_EXERCISE BRIEF_
Print, without any alteration, every line of the entries from the line containing "This screenshot has width=1040, height=1380." down to the final line of the entries, including both ends.

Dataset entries
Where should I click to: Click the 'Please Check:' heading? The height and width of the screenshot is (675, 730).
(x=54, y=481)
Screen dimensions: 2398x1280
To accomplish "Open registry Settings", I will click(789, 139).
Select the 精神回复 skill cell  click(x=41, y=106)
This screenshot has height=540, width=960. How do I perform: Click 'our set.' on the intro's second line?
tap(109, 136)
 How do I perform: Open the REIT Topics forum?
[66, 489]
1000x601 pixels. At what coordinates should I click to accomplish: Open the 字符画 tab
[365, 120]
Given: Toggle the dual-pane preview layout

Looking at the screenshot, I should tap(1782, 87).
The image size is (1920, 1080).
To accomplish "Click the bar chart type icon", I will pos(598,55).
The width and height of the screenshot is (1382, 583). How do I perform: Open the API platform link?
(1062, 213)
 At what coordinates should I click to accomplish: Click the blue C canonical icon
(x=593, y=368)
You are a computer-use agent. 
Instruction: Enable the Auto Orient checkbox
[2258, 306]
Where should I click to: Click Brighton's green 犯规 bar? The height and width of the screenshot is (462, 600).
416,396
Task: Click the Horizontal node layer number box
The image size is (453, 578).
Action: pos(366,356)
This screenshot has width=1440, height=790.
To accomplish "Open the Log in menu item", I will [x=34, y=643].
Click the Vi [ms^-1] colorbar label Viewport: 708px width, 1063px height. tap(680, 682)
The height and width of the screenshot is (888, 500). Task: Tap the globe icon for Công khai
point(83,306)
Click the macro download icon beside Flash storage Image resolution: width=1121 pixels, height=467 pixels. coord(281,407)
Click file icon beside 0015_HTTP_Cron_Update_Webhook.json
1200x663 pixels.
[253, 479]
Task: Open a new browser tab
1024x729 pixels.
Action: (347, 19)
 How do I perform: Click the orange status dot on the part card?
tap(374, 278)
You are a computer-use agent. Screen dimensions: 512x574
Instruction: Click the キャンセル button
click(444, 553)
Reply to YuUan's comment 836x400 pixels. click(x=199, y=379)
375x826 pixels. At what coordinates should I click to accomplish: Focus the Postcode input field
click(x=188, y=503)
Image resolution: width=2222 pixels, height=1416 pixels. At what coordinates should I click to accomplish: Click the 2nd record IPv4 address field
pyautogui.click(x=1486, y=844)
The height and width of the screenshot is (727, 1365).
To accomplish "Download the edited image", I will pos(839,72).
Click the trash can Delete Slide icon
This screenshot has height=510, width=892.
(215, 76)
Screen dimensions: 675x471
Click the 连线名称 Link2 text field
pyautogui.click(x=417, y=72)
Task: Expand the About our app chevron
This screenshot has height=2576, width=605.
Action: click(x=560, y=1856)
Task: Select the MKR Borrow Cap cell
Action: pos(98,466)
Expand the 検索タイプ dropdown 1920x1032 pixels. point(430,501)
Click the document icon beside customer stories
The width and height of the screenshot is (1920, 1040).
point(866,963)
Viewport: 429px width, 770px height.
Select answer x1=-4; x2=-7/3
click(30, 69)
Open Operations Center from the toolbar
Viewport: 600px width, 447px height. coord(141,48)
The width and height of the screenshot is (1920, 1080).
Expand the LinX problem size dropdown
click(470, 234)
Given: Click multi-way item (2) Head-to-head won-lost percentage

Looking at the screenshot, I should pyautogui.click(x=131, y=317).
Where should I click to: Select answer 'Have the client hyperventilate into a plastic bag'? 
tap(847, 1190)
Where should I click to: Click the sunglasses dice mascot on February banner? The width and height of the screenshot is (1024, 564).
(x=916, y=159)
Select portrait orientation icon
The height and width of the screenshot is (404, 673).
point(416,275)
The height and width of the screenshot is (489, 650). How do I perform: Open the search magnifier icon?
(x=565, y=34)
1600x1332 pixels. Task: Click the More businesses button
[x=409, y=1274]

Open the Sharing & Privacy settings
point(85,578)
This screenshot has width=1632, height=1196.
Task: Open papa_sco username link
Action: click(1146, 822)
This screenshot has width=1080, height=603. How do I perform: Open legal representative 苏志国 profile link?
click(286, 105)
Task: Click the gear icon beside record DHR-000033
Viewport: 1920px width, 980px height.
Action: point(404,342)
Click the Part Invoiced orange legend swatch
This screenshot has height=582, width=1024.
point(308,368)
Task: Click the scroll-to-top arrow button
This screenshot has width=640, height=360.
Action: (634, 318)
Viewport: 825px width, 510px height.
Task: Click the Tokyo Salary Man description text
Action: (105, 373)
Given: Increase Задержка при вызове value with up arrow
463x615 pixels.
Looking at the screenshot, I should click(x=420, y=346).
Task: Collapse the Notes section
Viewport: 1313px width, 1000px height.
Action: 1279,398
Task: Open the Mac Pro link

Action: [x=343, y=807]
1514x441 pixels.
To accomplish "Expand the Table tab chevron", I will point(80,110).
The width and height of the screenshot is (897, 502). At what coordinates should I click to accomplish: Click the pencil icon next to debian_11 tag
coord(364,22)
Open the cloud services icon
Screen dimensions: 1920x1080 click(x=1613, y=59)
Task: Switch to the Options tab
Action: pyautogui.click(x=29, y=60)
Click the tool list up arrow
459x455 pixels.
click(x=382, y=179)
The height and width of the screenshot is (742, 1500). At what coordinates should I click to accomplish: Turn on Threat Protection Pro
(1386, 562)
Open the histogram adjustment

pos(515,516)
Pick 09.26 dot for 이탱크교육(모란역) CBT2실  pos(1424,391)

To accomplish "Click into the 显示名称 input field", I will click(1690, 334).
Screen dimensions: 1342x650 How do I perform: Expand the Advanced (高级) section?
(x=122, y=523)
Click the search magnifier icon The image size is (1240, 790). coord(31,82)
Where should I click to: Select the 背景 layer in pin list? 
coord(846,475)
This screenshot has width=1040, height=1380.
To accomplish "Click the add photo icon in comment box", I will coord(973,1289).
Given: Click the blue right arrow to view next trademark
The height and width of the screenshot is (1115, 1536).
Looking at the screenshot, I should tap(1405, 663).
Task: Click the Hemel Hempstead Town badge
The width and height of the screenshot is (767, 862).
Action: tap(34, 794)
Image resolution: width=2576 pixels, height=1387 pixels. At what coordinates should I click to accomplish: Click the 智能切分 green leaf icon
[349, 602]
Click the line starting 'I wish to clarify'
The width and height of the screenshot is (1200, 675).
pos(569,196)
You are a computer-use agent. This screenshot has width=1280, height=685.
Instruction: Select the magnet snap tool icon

_SOLUTION TO THE PROBLEM_
This screenshot has width=1040, height=1380.
To accomplish "Click the add photo icon in comment box", I will coord(973,1289).
Given: Click the blue right arrow to view next trademark
The height and width of the screenshot is (1115, 1536).
Looking at the screenshot, I should tap(1405, 663).
Task: Click the Hemel Hempstead Town badge
The width and height of the screenshot is (767, 862).
Action: tap(34, 794)
Image resolution: width=2576 pixels, height=1387 pixels. At what coordinates should I click to accomplish: Click the 智能切分 green leaf icon
[349, 602]
Click the line starting 'I wish to clarify'
The width and height of the screenshot is (1200, 675).
pos(569,196)
You are a computer-use agent. This screenshot has width=1280, height=685.
Instruction: Select the magnet snap tool icon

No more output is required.